The input:

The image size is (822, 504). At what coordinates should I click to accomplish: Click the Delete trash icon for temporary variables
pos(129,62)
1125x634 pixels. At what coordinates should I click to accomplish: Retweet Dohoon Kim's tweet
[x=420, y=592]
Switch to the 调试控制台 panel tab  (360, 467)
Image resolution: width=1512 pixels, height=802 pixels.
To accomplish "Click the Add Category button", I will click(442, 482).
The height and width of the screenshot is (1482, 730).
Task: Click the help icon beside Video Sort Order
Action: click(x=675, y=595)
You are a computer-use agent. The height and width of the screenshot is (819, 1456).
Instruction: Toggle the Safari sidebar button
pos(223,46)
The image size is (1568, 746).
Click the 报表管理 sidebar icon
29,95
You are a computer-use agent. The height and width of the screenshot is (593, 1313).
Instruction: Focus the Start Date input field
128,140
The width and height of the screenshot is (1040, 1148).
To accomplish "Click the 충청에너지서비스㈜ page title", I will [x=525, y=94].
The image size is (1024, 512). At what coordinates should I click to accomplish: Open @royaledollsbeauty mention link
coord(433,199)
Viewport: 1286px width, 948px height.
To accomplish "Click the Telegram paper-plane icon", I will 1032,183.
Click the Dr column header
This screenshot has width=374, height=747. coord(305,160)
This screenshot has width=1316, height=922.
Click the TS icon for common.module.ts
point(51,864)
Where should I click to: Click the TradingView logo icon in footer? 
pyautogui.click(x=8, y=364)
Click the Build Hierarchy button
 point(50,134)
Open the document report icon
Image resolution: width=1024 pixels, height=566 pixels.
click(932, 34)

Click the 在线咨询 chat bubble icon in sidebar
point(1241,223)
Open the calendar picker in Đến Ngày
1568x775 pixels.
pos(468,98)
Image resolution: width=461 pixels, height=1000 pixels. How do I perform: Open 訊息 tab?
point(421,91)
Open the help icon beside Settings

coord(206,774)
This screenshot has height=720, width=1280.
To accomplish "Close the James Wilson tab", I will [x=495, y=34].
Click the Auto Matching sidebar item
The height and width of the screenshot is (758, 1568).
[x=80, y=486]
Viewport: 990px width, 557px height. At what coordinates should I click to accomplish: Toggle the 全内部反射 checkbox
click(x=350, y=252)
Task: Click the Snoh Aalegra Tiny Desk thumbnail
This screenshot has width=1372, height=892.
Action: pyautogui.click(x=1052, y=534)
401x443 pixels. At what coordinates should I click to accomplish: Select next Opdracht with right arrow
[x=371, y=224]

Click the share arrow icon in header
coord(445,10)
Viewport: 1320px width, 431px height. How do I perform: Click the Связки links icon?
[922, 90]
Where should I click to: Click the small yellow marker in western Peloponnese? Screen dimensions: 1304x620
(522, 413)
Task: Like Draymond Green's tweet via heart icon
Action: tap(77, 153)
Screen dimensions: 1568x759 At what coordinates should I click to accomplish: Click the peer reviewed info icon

What this task involves: Only output the lines from the one with "Viewport: 990px width, 557px" through the end of the entries above, exactly as they are.

Written response:
Viewport: 990px width, 557px height. At what coordinates should I click to accomplish: Toggle the 全内部反射 checkbox
click(x=350, y=252)
Task: Click the Snoh Aalegra Tiny Desk thumbnail
This screenshot has width=1372, height=892.
Action: pyautogui.click(x=1052, y=534)
401x443 pixels. At what coordinates should I click to accomplish: Select next Opdracht with right arrow
[x=371, y=224]

Click the share arrow icon in header
coord(445,10)
Viewport: 1320px width, 431px height. How do I perform: Click the Связки links icon?
[922, 90]
Where should I click to: Click the small yellow marker in western Peloponnese? Screen dimensions: 1304x620
(522, 413)
Task: Like Draymond Green's tweet via heart icon
Action: tap(77, 153)
Screen dimensions: 1568x759 At what coordinates should I click to accomplish: Click the peer reviewed info icon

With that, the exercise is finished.